When he first sat in the director’s chair, Carvel admits he was “shocked and somewhat traumatised” by how many unknowns there were despite his experience as an actor. In fact, he describes it akin to a parental role, “and I hadn’t really prepared for that,” he says.

“Whereas things that I had expected to find more challenging because they were things of which I had no experience were generally just a complete delight, because it was like having a new toy,” he says. “It was an extraordinary cast that we managed to assemble, a brilliant team, most of whom have worked on successive seasons of Dalgliesh. All the heads of department and most of the crew are returning alumni of Dalgliesh, so I was very well supported by the team, a brilliant DOP, a brilliant producer and a brilliant editor.”

That support extended into post-production and shaping the edit alongside editor Stephanie McCutcheon and sound mixer Chloe Dalzell. “That’s not a part of the process as an actor you’re really ever very much invited to,” he says. “Frankly, having that amount of control was just a huge joy and I was very well supported by the execs.”

Of course, directing Dalgliesh also meant Carvel had to direct himself. “I’m afraid if you talk to some of the other actors I’ve worked with, they’d say I always do that,” he jokes. In fact, he found his extensive preparation to direct the double episode meant he’d already done a lot of the work for his acting role. “So when you are both, it cuts out the middle man,” he notes.

“The only part of it that was challenging wearing the two hats was that I had to edit the film while I was shooting the second block. That meant being in two places at once, which was almost impossible, so I barely saw my family. I didn’t really sleep for the rest of the shoot, so that was physically challenging. But we managed to make it work.”

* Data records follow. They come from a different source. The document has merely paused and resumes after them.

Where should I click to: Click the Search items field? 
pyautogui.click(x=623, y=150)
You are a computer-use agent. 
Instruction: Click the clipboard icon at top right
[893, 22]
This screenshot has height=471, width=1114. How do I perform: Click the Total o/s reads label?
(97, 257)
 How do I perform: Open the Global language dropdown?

After collecting his first screen directing credit, Carvel is now hungry for more. “I remember going around [after Strife] and saying what it had taught me was that I’m a good actor and that I’m not sure I’m a good director yet,” he says. “What this has taught me is I am a good director; I’m better than I was and I should do more. It’s really nice to be able to say that with huge confidence. I really think it’s good, and I’m not ashamed to say that.”